ACTIVITY LIST =
1) According to the page excerpt on HDB resale flat data, for how many years are Singapore HDB flats leased?
2) Reproduce word for word the passage of the page excerpt on HDB resale flat data starting at "Age is one of" and ending at "12 - resale_flat_full$remaining_lease_mths)".

However, we must understand that storey range is an ordinal data, in other words, each categorical has an order, or in this case, low to high. Using a dummy variable might not make as much sense in this case. Hence, we will assign a higher value to higher floors. The reasoning behind it is that a higher floor offers more privacy, better security and lower noise pollution due to the high height.

We will first create a dataframe to store all the unique storey range and at the same time sort them. After they are sorted we will create a list of encoding based on the unique values then merging them to form a data frame

storeys <- sort(unique(resale_flat_full$storey_range))
storey_order <- 1:length(storeys)
storey_range_order <- data.frame(storeys, storey_order)
head(storey_range_order)

From the above results, we can see that:

  • 01 TO 03 is assigned the value: 1

  • 04 TO 06 is assigned the value: 2

  • 07 TO 09 is assigned the value: 3

  • 10 TO 12 is assigned the value: 4

  • 13 TO 15 is assigned the value: 5

  • 16 TO 18 is assigned the value: 6

Hence, the storey range are in the correct order

Transforming Age

Age is one of the key factors that we are using in our analysis. However, there is no direct reference to age of the HDB. One method we can use is to infer the age of the building based on the remaining lease. It is well known that Singapore HDB are leased to us for 99 years as such we can calculate the age based on the difference between the total lease and remaining lease.

resale_flat_full <- resale_flat_full %>% 
  mutate(resale_flat_full, age = 99 * 12 - resale_flat_full$remaining_lease_mths)
head(resale_flat_full)

Combining all the data and storing as RDS

We will now combine all the relevant fields to a data frame using left_join() function of dplyr package. Find out more here.

resale_flat_full <- left_join(resale_flat_full, storey_range_order, by= c("storey_range" = "storeys"))

EXERCISE DATA =
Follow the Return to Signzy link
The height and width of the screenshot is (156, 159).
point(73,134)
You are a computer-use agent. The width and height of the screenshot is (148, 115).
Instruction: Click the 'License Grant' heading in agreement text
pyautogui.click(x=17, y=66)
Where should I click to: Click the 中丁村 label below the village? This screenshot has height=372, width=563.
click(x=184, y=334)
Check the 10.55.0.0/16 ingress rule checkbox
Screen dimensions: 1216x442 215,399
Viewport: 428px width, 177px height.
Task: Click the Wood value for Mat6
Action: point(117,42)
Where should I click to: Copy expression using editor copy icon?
--
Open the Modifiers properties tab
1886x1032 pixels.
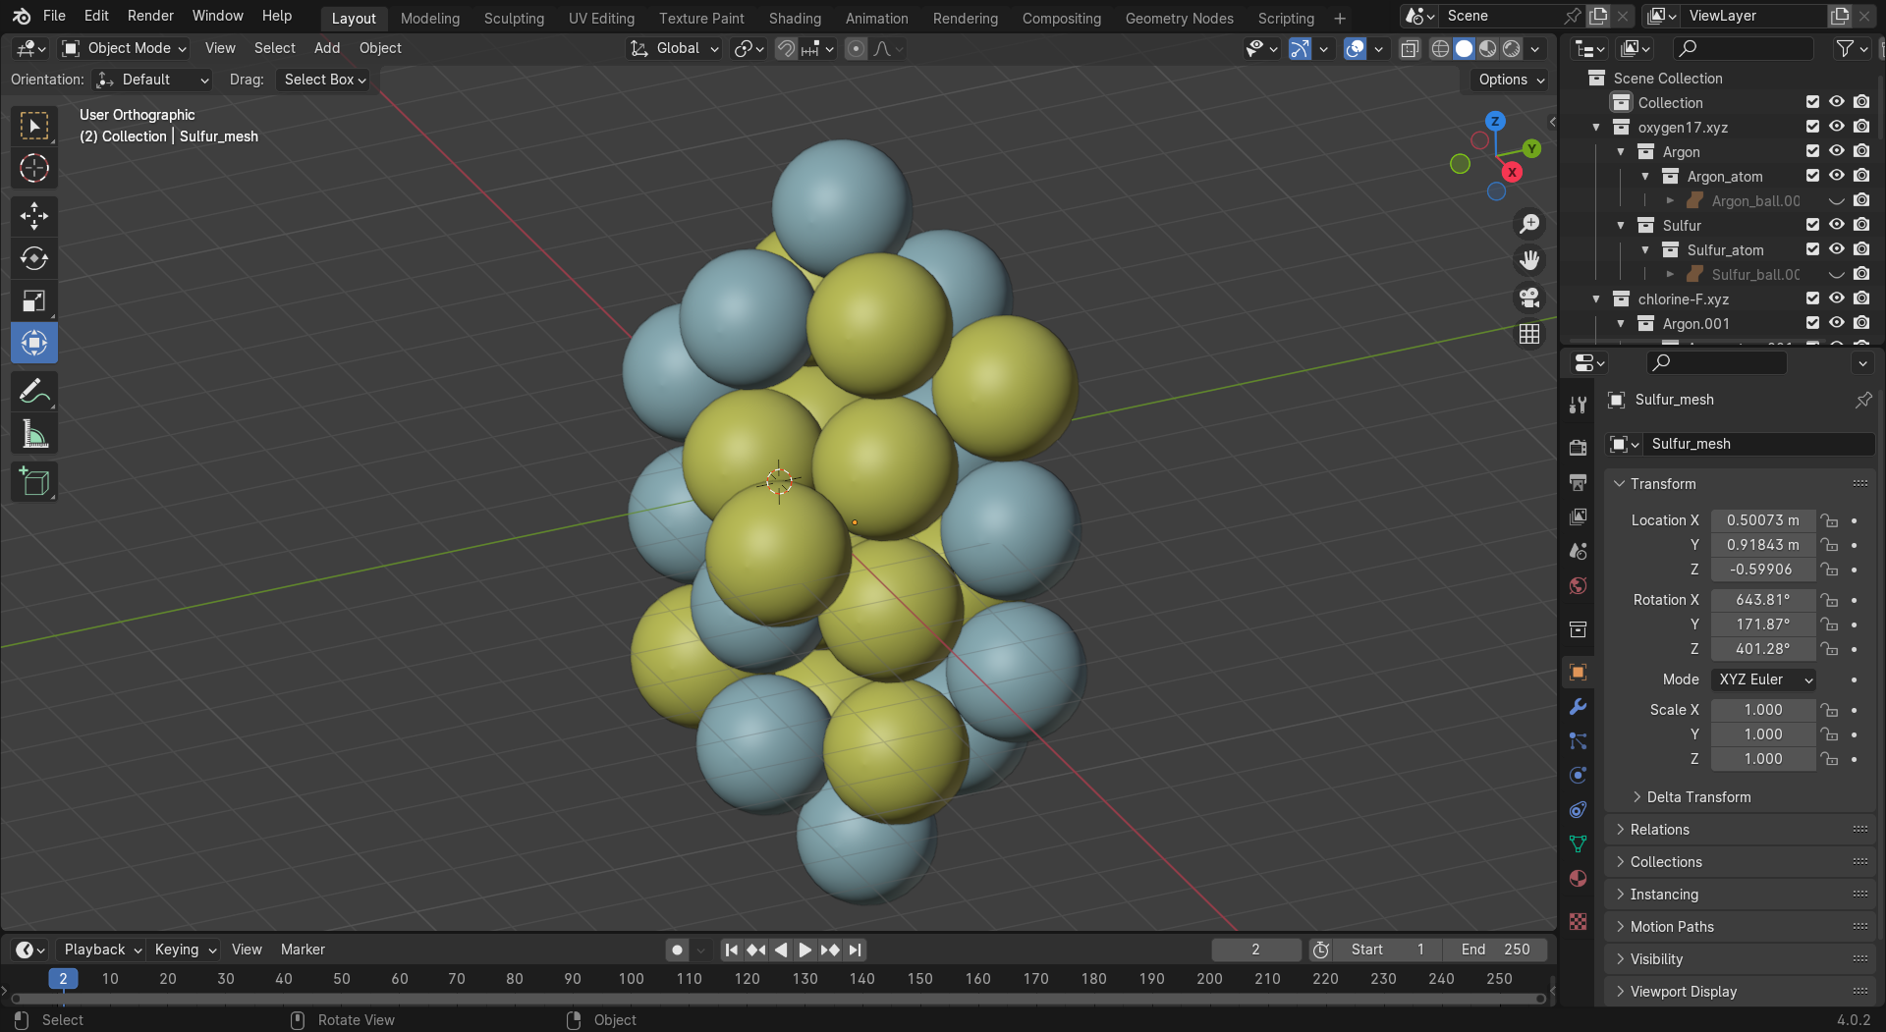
---
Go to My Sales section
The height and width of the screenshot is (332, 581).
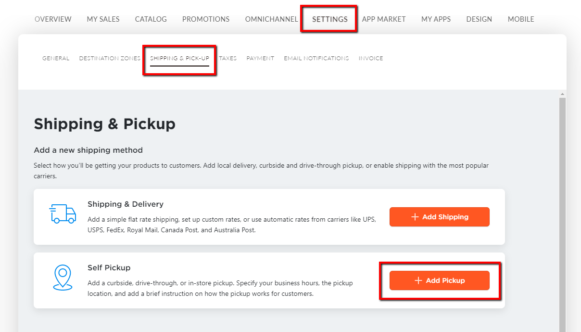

YOUR RESPONSES =
1) 99 years.

2)
Age is one of the key factors that we are using in our analysis. However, there is no direct reference to age of the HDB. One method we can use is to infer the age of the building based on the remaining lease. It is well known that Singapore HDB are leased to us for 99 years as such we can calculate the age based on the difference between the total lease and remaining lease.

resale_flat_full <- resale_flat_full %>% 
  mutate(resale_flat_full, age = 99 * 12 - resale_flat_full$remaining_lease_mths)